§ **Required task**
Count the lines below that contain the string "width". Give only the number.

§ **Records supplied**
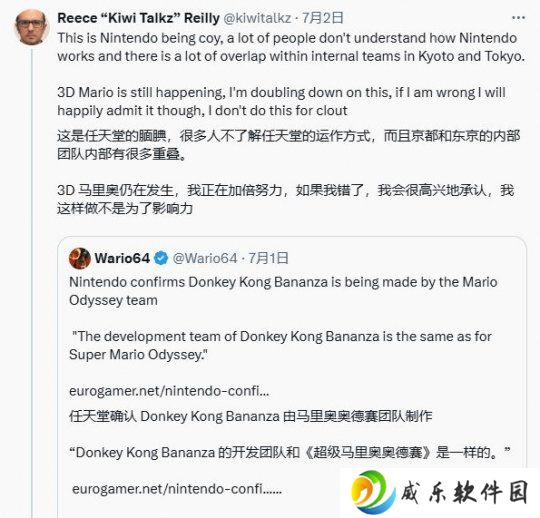Click the vertical thread line under the avatar
The image size is (540, 518).
(32, 282)
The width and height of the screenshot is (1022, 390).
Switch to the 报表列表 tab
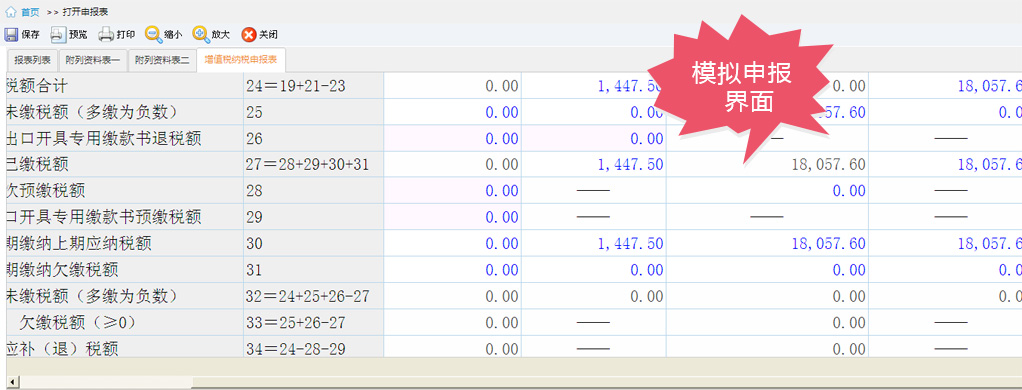[33, 60]
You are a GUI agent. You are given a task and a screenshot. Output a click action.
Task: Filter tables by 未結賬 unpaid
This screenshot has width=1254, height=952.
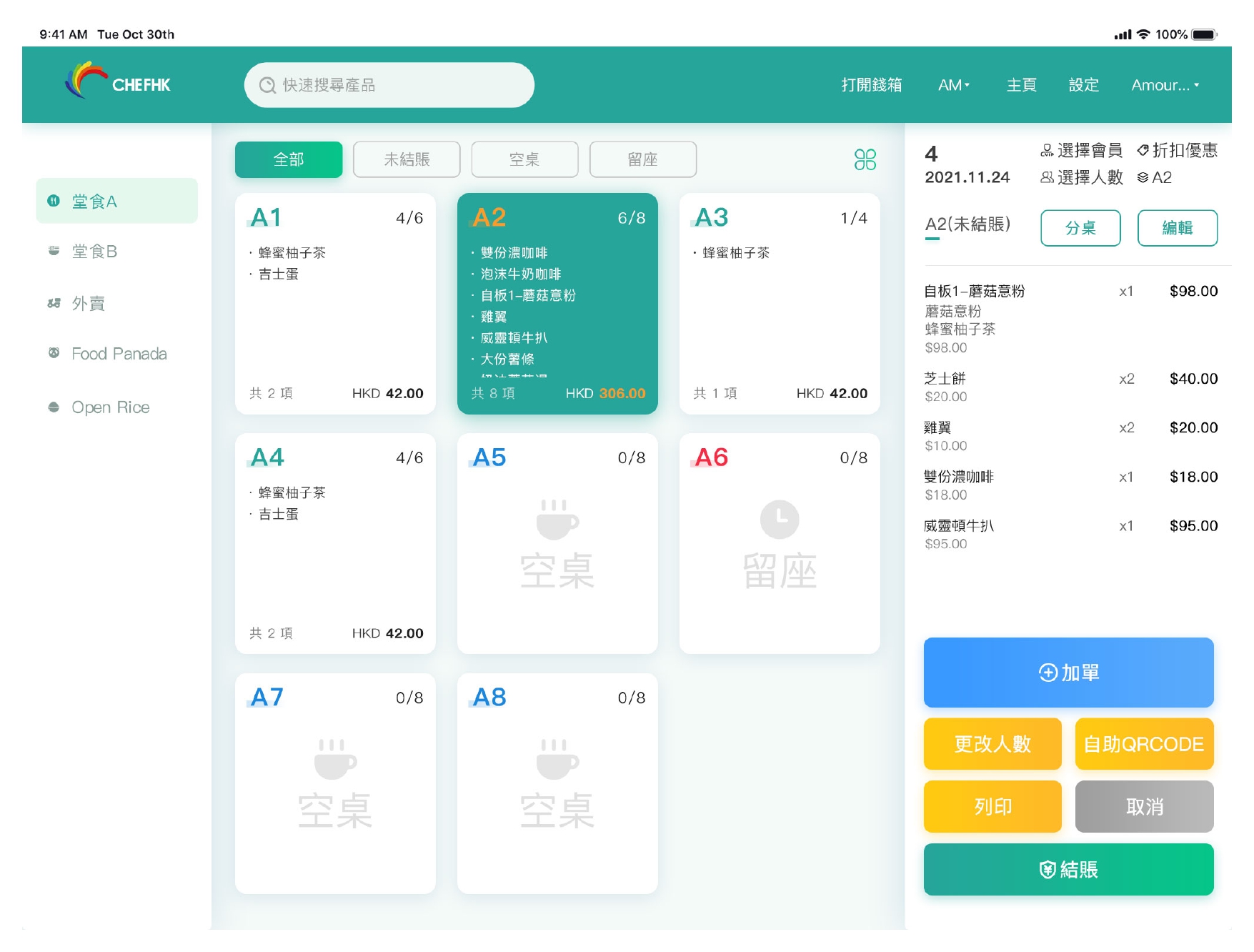click(407, 159)
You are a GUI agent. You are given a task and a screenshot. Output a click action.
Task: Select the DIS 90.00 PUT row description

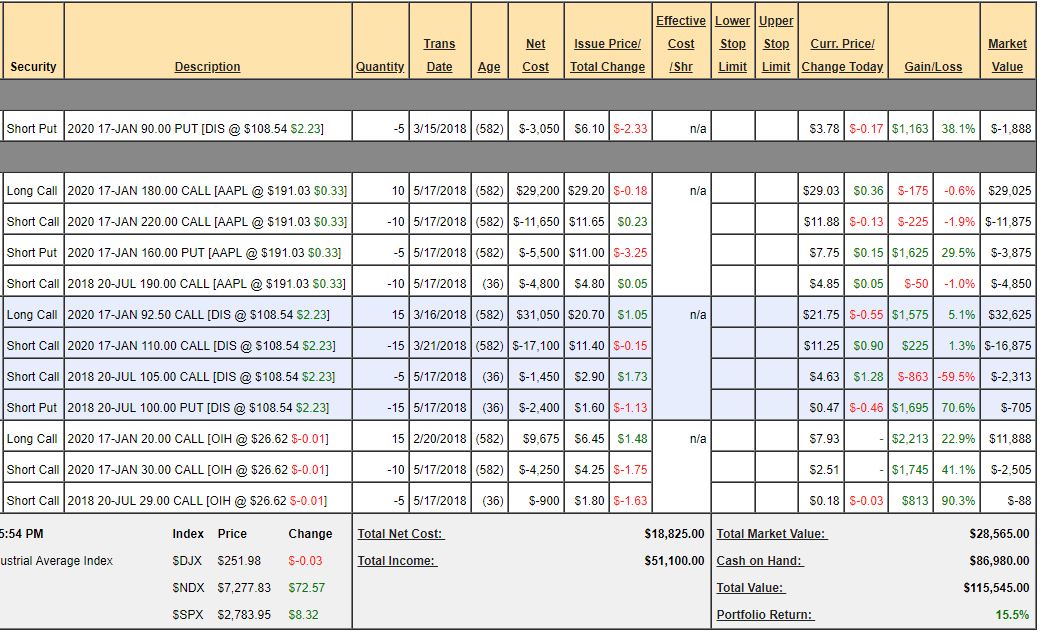207,129
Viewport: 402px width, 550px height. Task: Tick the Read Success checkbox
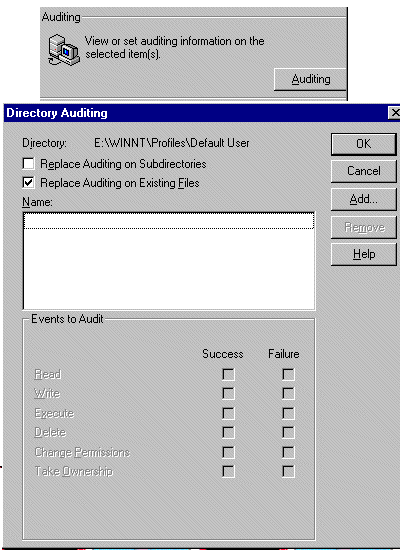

§ **Worked answer**
3